■ **Given exercise**
Rewrite the records from the line with "Task: Select the" through the end of the records, replacing "GUI agent" with "interface agent" and leaving everything else unchanged. Leave the pictures out of your answer.

— BEGIN Material to process —

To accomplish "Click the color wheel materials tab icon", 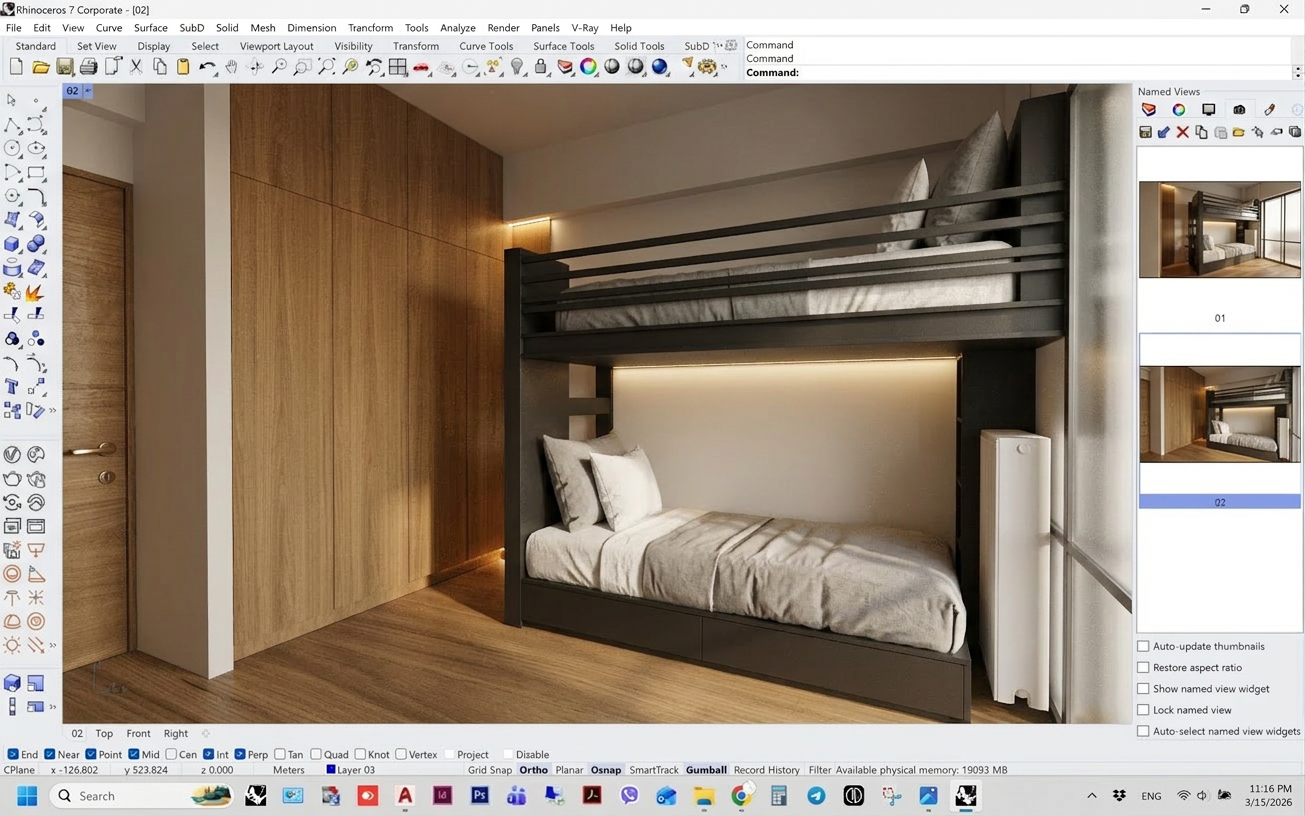I will click(1178, 110).
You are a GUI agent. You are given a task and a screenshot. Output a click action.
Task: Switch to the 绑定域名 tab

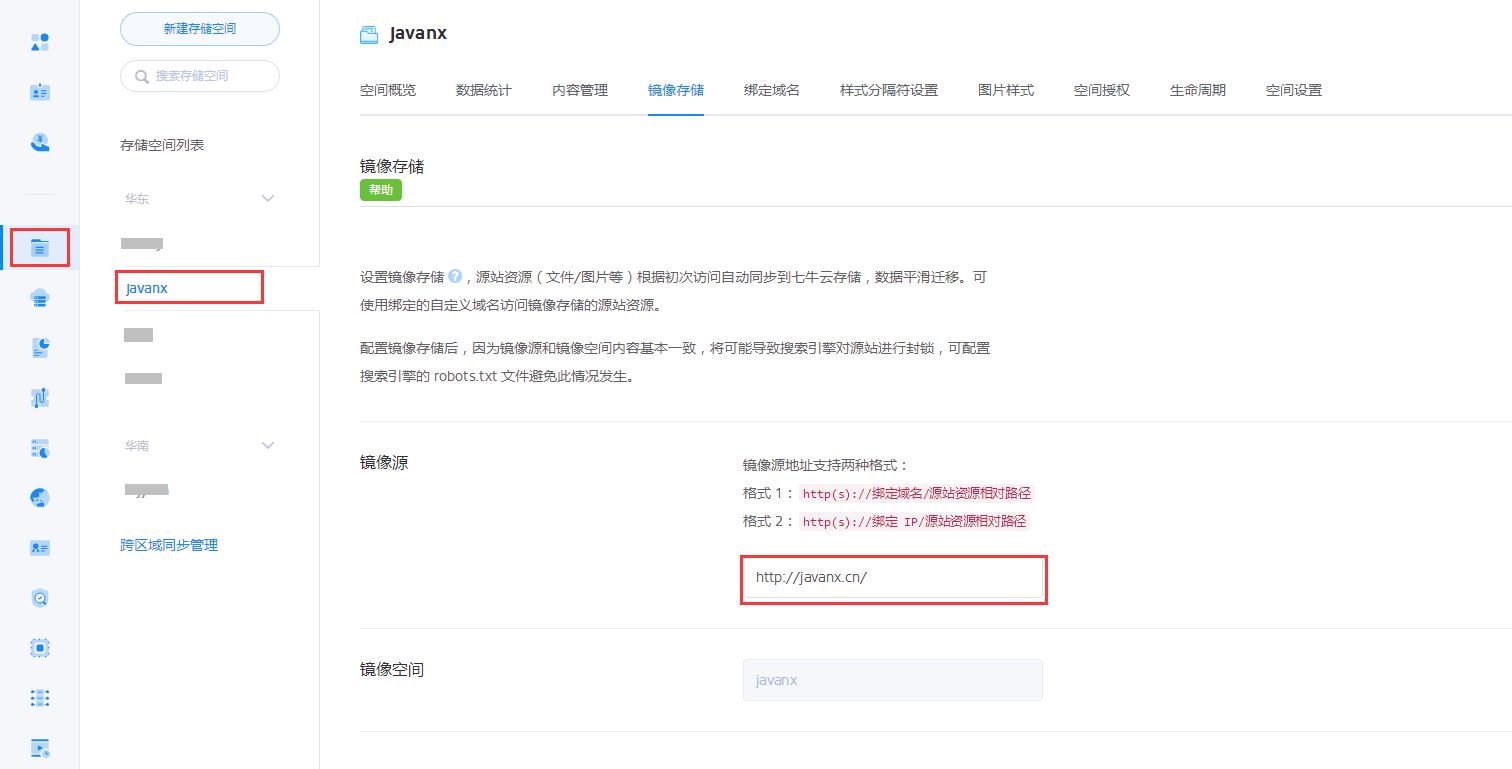point(771,89)
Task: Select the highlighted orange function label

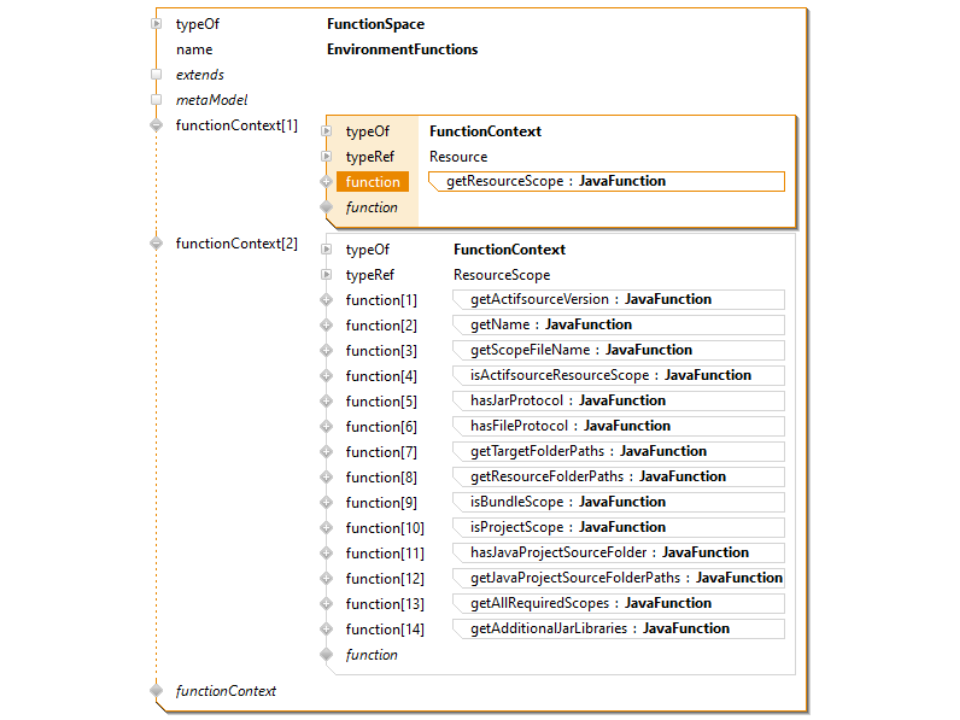Action: [373, 182]
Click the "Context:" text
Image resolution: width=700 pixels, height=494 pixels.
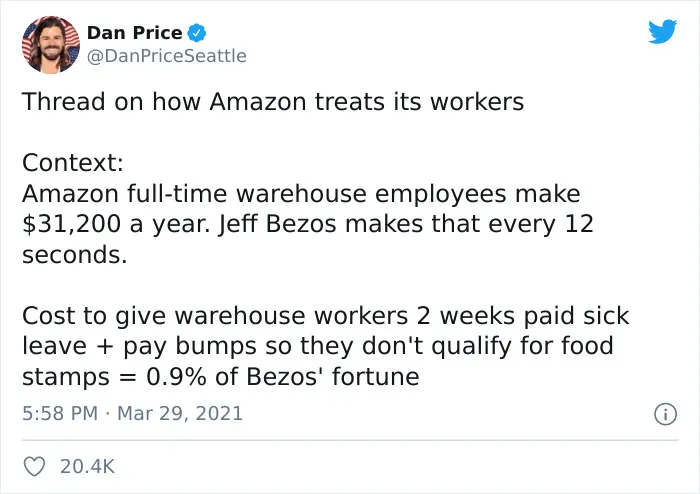click(x=73, y=162)
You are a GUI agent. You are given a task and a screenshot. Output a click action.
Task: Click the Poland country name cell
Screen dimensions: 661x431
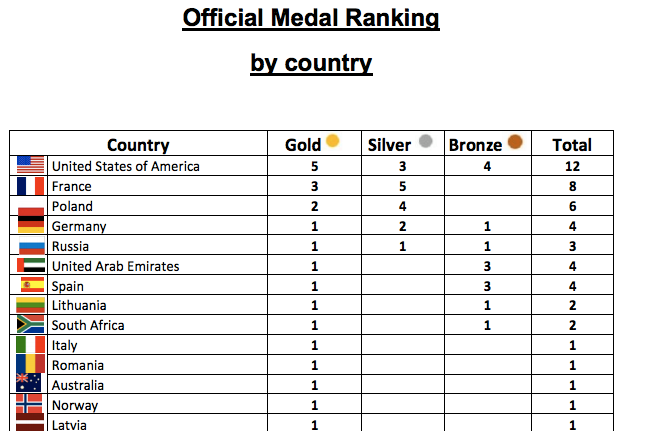72,206
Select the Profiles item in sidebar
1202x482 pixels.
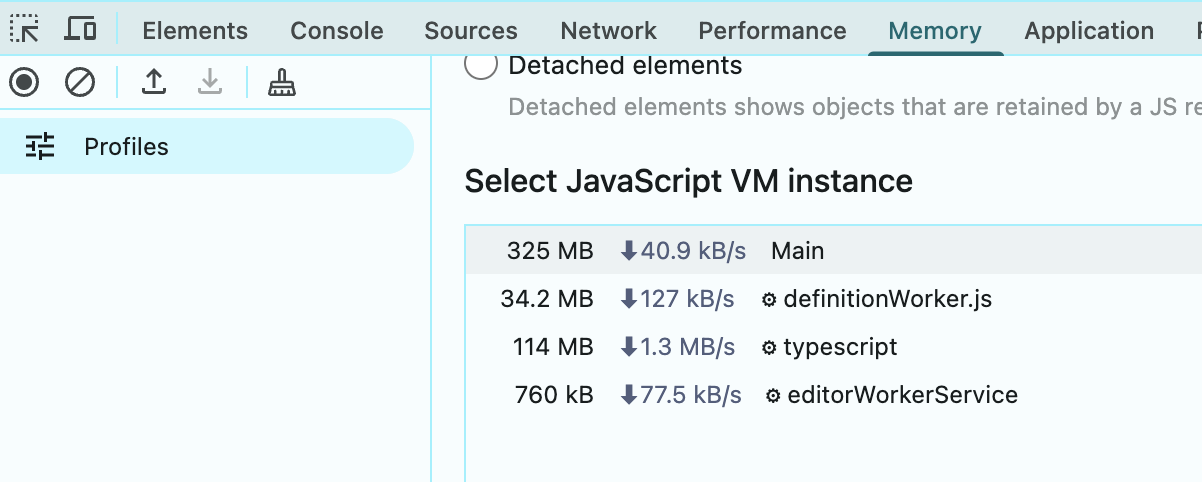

— END Material to process —

■ **Problem solution**
Task: Select the highlighted orange function label

Action: [373, 182]
Click the "Context:" text
Image resolution: width=700 pixels, height=494 pixels.
click(x=73, y=162)
You are a interface agent. You are given a task and a screenshot. Output a click action.
Task: Click the Poland country name cell
Screen dimensions: 661x431
72,206
Select the Profiles item in sidebar
1202x482 pixels.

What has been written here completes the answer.